Pacino’s name is so closely associated with Mafia movies that it’s difficult to imagine him in anything else. He offers one of his most moving performances as Lefty Ruggiero, an older hitman who becomes a mentor to a young jewel thief named Donnie Brasco in Mike Newell’s “Donnie Brasco” (Johnny Depp). The only problem is that Brasco is actually Joseph D. Pistone, an FBI agent assigned to infiltrate the Mafia.

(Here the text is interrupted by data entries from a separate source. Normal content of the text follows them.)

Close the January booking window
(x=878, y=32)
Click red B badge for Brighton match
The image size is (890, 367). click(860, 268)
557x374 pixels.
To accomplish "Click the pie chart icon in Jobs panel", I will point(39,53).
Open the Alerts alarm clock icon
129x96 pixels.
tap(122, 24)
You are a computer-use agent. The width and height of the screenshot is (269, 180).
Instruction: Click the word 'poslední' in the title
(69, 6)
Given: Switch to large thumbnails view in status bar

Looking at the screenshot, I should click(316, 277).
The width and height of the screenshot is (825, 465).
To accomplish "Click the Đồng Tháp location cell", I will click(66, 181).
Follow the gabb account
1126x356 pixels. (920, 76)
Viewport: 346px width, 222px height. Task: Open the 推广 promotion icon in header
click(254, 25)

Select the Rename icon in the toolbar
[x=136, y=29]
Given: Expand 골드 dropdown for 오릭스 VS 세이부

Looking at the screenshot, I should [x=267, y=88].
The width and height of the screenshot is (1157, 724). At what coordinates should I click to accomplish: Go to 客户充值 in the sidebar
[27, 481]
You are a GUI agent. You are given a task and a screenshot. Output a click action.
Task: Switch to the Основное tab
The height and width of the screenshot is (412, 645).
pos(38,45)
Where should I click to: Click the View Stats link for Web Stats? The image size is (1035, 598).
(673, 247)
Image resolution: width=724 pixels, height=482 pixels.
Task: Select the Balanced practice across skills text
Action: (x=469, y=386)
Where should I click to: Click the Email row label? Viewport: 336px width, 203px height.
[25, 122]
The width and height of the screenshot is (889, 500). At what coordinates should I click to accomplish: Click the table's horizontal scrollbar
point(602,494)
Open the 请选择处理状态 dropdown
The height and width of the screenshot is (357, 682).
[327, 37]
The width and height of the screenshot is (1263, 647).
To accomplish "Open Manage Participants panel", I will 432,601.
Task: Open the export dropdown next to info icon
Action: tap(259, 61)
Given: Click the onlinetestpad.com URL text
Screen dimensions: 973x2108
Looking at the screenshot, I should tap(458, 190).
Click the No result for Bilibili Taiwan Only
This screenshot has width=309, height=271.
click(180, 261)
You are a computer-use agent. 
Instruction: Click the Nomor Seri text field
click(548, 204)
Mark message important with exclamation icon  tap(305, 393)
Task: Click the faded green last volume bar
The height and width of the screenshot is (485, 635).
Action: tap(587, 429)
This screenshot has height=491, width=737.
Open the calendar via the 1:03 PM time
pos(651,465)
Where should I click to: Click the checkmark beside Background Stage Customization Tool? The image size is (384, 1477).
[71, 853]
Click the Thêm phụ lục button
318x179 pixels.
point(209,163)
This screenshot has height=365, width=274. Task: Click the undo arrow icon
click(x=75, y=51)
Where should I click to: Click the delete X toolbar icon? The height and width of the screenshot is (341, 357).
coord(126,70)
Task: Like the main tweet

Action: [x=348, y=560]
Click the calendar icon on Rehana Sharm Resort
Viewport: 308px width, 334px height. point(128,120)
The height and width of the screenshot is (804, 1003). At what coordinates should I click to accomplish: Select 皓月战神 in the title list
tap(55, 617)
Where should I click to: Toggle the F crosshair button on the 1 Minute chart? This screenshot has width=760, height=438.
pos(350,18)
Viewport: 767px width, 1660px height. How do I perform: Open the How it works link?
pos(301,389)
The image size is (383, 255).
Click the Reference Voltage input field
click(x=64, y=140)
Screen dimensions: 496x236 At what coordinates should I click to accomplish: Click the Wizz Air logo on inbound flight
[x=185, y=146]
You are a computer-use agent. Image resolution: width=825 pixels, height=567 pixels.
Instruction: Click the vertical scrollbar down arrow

Lefty, who is dying of cancer and alienated from his drug-addicted son, takes Donnie under his wing, making the inevitable betrayal all the more painful.

Also Read, 8 Best Gangster Movies on Netflix to binge-watch right now

9. The Panic in Needle park

the panic in needle park

Jerry Schatzberg’s gripping thriller about the dangers of cocaine addiction catapulted Pacino to stardom. He portrays Bobby, a heroin user, and hustler who spends his days in “Needle Park,” a junkie hangout. He meets Helen (Kitty Winn). The two embark on a delicate affair that quickly spins out of control after getting her addicted to narcotics. Almost 50 years later, “The Panic in Needle Park” remains a striking analysis of how our demons can occasionally triumph over us. At the Cannes Film Festival, Winn was named Best Actress.

10. Dick Tracy

dick tracy

Before the weekly comic book movie, the concept of “Dick Tracy” was fairly innovative. Chester Gould’s animated universe’s vivid colors and deep shadows are captured in Warren Beatty’s big-screen adaptation of the popular cartoon strip about a yellow trenchcoat-wearing detective (Beatty) hunting down an array of weird bad guys. Pacino received a Best Supporting Actor nod for his role as Big Boy Caprice, the mafia lord.

The latter complicates Tracy’s life, while Madonna provides one of her best onscreen performances as Breathless Malone, a nightclub singer with eyes on our hero. The film received three Academy Award nominations: Best Art Direction, Best Makeup, and Best Song (“Sooner or Later (I Always Get My Man)”).